*** RECORDS FOR THIS EXERCISE Section Begins ***

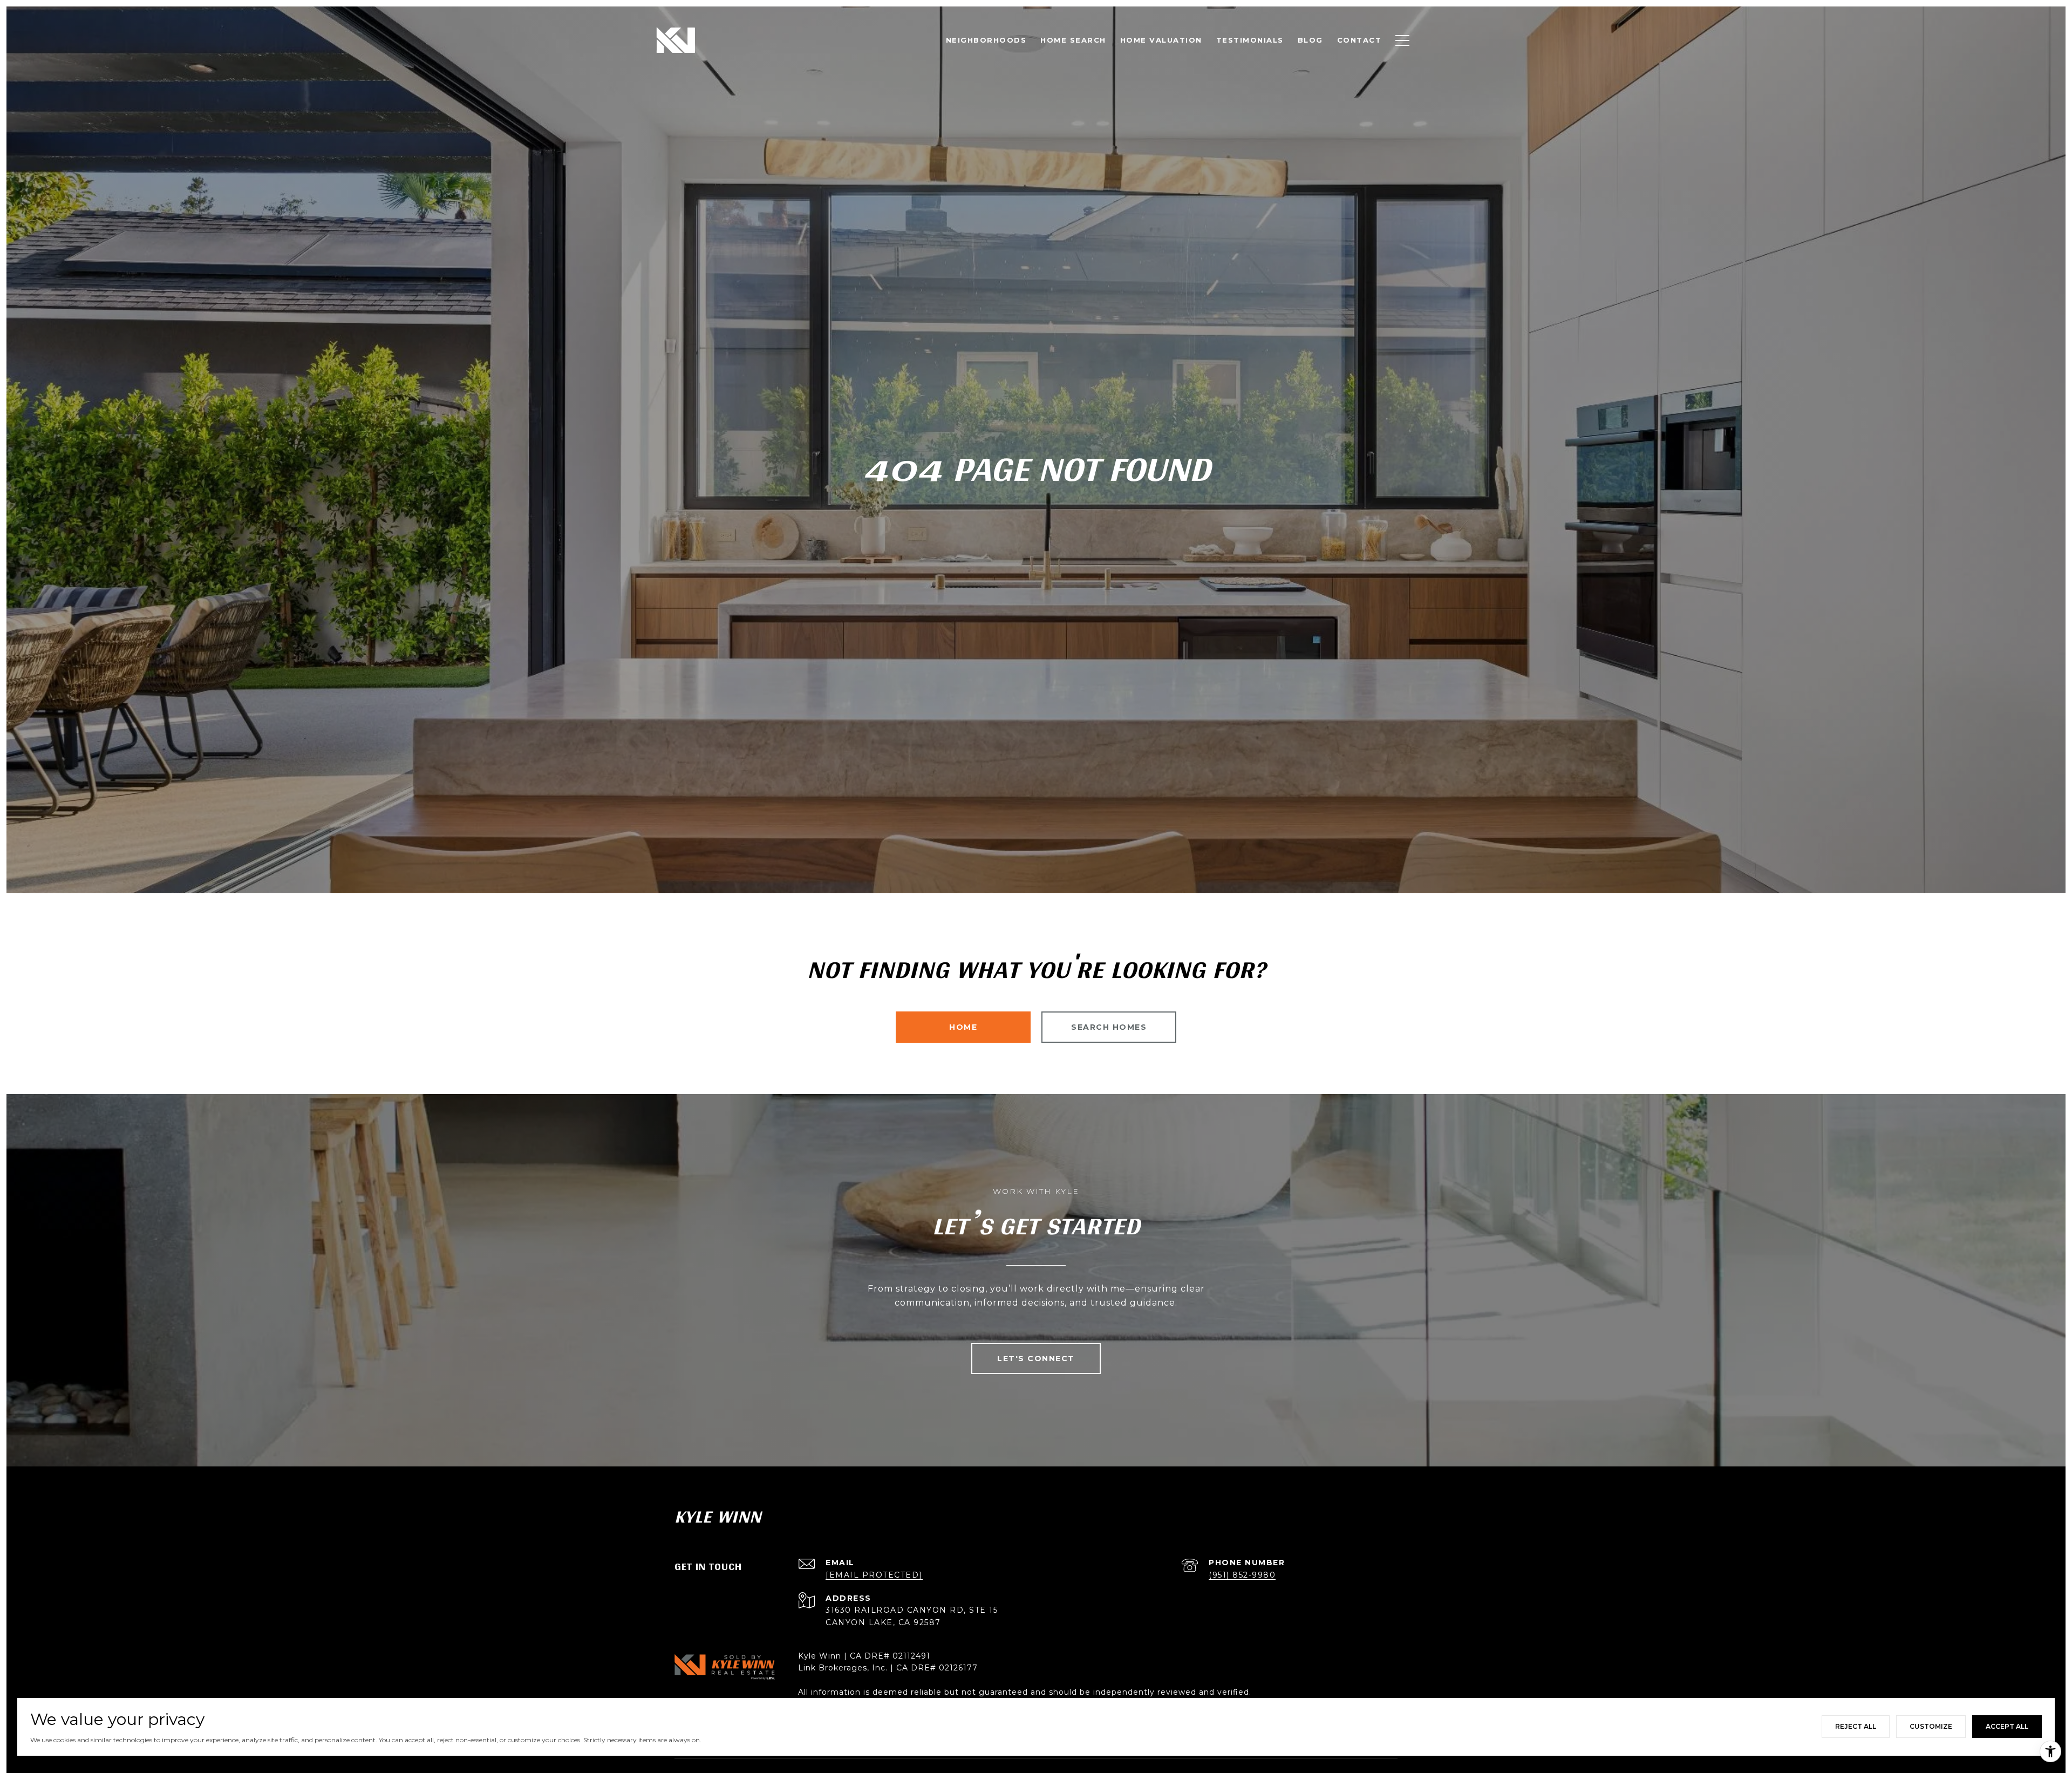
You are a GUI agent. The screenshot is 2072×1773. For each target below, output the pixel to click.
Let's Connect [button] (1036, 1358)
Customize (1931, 1726)
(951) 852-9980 (1242, 1575)
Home (963, 1027)
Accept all (2007, 1726)
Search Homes (1109, 1027)
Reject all (1855, 1726)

*** RECORDS FOR THIS EXERCISE Section Ends ***

Omit the pictures and reproduce the remaining material above exactly.

_ANSWER BOX_:
You are a GUI agent. The screenshot is 2072×1773. For each target below, output the pixel to click.
Let's Connect [button] (1036, 1358)
Customize (1931, 1726)
(951) 852-9980 (1242, 1575)
Home (963, 1027)
Accept all (2007, 1726)
Search Homes (1109, 1027)
Reject all (1855, 1726)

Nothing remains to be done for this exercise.